→ **ASSIGNMENT**: Pick out each line of the records that includes the string "magnifier", and copy it.

(Stored items)
#####
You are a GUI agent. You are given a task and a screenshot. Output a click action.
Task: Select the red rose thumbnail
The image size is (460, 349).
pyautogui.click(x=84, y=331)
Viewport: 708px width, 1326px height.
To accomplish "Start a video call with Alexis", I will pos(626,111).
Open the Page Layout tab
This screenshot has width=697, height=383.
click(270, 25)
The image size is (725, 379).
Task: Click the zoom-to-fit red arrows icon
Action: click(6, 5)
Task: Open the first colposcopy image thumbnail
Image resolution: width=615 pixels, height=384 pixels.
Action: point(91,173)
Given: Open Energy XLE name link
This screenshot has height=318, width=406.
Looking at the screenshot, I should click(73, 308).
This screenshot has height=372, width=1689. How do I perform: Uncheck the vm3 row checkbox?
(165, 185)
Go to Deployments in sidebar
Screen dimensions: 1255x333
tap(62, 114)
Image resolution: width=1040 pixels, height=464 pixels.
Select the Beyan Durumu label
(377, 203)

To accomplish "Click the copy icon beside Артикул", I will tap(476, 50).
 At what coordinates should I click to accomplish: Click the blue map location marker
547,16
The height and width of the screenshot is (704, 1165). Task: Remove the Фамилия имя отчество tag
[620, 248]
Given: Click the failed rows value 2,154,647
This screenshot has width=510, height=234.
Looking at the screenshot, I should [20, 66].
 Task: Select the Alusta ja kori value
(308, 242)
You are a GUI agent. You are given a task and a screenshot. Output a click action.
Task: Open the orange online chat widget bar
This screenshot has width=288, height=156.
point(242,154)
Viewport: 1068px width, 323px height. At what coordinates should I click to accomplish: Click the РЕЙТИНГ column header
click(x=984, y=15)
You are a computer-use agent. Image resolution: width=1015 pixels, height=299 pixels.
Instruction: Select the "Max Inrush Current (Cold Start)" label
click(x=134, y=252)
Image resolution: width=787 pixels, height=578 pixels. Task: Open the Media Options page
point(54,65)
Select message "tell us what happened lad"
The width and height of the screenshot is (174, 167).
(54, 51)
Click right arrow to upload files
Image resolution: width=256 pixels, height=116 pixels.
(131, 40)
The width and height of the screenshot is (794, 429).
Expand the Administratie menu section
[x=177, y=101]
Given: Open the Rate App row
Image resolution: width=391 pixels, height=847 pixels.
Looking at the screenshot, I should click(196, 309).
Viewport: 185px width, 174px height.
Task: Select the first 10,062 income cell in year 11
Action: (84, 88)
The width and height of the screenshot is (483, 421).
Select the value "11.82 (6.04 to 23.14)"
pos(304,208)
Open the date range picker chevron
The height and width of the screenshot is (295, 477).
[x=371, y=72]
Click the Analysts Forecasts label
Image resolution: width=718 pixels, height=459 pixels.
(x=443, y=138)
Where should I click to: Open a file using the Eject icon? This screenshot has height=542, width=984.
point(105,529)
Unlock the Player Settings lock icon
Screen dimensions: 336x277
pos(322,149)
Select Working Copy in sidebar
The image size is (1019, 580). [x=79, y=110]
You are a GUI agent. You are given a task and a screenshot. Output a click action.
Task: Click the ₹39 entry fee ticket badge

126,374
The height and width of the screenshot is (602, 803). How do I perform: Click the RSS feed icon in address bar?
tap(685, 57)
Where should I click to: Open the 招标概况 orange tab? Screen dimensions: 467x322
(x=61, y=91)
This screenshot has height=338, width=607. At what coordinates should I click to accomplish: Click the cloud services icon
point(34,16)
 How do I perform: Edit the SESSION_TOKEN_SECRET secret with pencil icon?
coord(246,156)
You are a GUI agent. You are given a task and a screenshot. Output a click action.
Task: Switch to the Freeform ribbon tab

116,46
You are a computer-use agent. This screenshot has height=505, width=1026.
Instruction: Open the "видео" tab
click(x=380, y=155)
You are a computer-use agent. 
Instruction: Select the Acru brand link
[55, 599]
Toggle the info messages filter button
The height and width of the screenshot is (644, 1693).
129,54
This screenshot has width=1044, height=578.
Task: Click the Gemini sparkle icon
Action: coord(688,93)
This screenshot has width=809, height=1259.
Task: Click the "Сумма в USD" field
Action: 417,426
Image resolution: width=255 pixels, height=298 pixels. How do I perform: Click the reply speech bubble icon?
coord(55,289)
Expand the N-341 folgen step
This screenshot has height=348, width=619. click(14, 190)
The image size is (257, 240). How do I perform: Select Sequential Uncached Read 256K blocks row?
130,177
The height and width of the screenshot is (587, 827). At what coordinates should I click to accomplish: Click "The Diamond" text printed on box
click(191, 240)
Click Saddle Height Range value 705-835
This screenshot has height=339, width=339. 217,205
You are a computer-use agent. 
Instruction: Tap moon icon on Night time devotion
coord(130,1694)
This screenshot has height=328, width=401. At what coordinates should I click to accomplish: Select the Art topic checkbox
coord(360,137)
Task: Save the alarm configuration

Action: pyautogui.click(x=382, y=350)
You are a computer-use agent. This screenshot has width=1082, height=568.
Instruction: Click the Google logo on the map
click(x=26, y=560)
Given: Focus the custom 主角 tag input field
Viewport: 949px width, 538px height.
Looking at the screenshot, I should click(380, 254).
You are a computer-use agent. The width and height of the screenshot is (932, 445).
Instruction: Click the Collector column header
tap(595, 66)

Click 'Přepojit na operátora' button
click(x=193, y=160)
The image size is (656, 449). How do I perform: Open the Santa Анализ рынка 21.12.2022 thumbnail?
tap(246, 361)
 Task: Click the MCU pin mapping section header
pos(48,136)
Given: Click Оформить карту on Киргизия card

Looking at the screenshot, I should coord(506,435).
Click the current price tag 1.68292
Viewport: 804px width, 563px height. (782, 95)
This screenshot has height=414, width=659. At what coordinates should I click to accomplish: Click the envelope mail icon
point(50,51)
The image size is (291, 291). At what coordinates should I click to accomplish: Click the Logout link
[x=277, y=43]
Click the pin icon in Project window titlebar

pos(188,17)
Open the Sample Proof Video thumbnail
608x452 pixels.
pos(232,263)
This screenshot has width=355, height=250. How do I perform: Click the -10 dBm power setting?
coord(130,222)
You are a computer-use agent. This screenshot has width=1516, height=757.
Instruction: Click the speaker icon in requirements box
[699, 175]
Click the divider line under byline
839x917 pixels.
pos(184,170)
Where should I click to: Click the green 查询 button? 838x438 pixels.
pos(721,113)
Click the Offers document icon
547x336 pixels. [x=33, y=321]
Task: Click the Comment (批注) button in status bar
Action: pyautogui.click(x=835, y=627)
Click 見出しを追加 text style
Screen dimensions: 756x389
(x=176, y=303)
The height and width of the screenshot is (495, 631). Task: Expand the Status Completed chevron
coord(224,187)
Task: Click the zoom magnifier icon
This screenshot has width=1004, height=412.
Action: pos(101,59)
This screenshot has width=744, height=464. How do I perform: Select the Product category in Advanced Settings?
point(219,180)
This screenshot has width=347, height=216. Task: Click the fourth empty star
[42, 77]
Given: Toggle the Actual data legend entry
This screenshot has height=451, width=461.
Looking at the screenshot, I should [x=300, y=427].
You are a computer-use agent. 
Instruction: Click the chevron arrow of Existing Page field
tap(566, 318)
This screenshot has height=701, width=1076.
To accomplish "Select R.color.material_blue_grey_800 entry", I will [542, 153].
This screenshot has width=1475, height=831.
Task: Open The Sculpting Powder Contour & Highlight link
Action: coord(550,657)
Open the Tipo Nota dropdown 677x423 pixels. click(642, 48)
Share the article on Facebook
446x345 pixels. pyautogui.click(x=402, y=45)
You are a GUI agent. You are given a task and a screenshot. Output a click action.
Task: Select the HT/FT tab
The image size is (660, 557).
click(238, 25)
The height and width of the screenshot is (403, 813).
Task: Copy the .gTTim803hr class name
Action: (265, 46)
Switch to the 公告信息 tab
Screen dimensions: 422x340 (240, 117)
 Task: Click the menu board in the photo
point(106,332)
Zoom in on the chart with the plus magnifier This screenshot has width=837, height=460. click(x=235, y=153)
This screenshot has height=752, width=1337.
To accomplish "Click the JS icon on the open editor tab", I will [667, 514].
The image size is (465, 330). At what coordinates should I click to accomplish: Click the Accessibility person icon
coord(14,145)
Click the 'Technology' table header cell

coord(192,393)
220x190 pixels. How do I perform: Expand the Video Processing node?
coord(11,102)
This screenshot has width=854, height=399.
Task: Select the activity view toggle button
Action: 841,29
#####
→ **THE ANSWER**:
Task: Click the zoom magnifier icon
Zoom in on the chart with the plus magnifier This screenshot has width=837, height=460. click(x=235, y=153)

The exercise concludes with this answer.